Return every line below exactly, without dropping any.
--- Material to process Enclosed Below ---
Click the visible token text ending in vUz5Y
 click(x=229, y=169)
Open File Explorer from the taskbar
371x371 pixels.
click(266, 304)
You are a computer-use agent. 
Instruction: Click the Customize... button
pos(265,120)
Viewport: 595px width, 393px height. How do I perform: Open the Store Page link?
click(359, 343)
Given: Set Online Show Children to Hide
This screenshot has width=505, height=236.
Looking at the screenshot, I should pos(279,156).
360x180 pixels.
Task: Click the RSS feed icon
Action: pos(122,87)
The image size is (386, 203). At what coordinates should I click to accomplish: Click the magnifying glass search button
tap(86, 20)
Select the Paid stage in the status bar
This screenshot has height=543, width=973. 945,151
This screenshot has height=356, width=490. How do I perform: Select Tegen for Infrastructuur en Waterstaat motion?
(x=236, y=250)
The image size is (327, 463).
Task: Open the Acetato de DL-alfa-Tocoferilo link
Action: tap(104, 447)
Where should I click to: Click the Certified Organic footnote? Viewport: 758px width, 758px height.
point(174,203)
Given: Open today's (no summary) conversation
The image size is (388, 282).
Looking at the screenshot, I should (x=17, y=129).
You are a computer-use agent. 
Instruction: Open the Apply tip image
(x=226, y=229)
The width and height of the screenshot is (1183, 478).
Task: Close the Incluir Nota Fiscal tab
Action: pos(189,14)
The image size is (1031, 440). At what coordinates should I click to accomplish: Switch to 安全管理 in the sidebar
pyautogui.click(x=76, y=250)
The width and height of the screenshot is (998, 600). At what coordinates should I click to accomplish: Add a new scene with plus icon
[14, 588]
--- End of Enclosed Material to process ---
** Response **
Click the visible token text ending in vUz5Y
 click(x=229, y=169)
Open File Explorer from the taskbar
371x371 pixels.
click(266, 304)
You are a computer-use agent. 
Instruction: Click the Customize... button
pos(265,120)
Viewport: 595px width, 393px height. How do I perform: Open the Store Page link?
click(359, 343)
Given: Set Online Show Children to Hide
This screenshot has width=505, height=236.
Looking at the screenshot, I should pos(279,156).
360x180 pixels.
Task: Click the RSS feed icon
Action: pos(122,87)
The image size is (386, 203). At what coordinates should I click to accomplish: Click the magnifying glass search button
tap(86, 20)
Select the Paid stage in the status bar
This screenshot has height=543, width=973. 945,151
This screenshot has height=356, width=490. How do I perform: Select Tegen for Infrastructuur en Waterstaat motion?
(x=236, y=250)
The image size is (327, 463).
Task: Open the Acetato de DL-alfa-Tocoferilo link
Action: tap(104, 447)
Where should I click to: Click the Certified Organic footnote? Viewport: 758px width, 758px height.
point(174,203)
Given: Open today's (no summary) conversation
The image size is (388, 282).
Looking at the screenshot, I should (x=17, y=129).
You are a computer-use agent. 
Instruction: Open the Apply tip image
(x=226, y=229)
The width and height of the screenshot is (1183, 478).
Task: Close the Incluir Nota Fiscal tab
Action: pos(189,14)
The image size is (1031, 440). At what coordinates should I click to accomplish: Switch to 安全管理 in the sidebar
pyautogui.click(x=76, y=250)
The width and height of the screenshot is (998, 600). At what coordinates should I click to accomplish: Add a new scene with plus icon
[14, 588]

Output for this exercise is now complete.